Latin America & Caribbean

Mexican police arrest members of Sinaloa cartel

Soldier is silhouetted while sitting atop an armoured vehicle in a checkpoint at the hometown of Joaquin "El Chapo" Guzman in the municipality of Badiraguato Image copyright Reuters
Image caption The operation was conducted in utmost secrecy to protect the Mexican police involved

Mexican police working with US agencies have arrested 24 members of the powerful Sinaloa drug cartel in a joint border operation.

A spokesman for the US authorities said the operation had targeted high-level members of the cartel.

The spokesman said the operation had dealt a strong blow to the criminal organisation.

It comes weeks after the leader of the Sinaloa cartel, Joaquin Guzman was arrested after six months on the run.

Inside the feared Sinaloa cartel

'El Chapo' Guzman and the Sinaloa cartel

The spokesman, for the US Immigration and Customs Enforcement (ICE) agency said they had helped Mexican police target a Sinaloa cartel cell operating around the Mexican city of Sonoyta, along the border with the US state of Arizona.

He said it was responsible for importing millions of dollars of illegal drugs, including cannabis, heroin, cocaine and methamphetamine into the US from Mexico during its existence.

The operation was conducted in total secrecy with police working in both Lukeville and Sonoyta, bordering cities that are on the route to the Puerto Penasco, the popular beach destination many Americans know as Rocky Point.

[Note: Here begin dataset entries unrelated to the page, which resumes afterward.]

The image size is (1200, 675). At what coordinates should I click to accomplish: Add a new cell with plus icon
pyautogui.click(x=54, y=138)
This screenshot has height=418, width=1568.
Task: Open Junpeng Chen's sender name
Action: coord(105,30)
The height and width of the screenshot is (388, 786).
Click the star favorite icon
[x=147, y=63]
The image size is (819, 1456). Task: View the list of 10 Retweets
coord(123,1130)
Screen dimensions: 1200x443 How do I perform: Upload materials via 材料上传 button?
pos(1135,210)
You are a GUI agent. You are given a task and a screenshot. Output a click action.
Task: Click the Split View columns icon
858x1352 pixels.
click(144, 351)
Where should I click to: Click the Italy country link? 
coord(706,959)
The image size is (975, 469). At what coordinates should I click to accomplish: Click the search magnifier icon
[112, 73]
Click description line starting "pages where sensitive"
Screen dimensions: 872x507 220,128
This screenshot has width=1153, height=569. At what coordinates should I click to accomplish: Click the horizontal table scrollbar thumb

Mexican police officers had been allowed into the US to keep them safe during the operations the US immigration authorities had said.

The arrests are the latest blow to the Sinaloa cartel, following the recapture of Guzman, also known as "El Chapo" (Shorty).

He was arrested a few weeks ago after six months on the run, following his second escape from a high-security Mexican prison.

According to Forbes Magazine, Guzman is the world's most powerful drug trafficker.

The cartel is responsible for an estimated 25% of all illegal drugs that enter the U.S. via Mexico.

Drug enforcement experts estimate, conservatively, that the cartel's annual revenues may exceed $3 billion.

This February the city of Chicago branded him the first "Public Enemy No. 1" since Al Capone.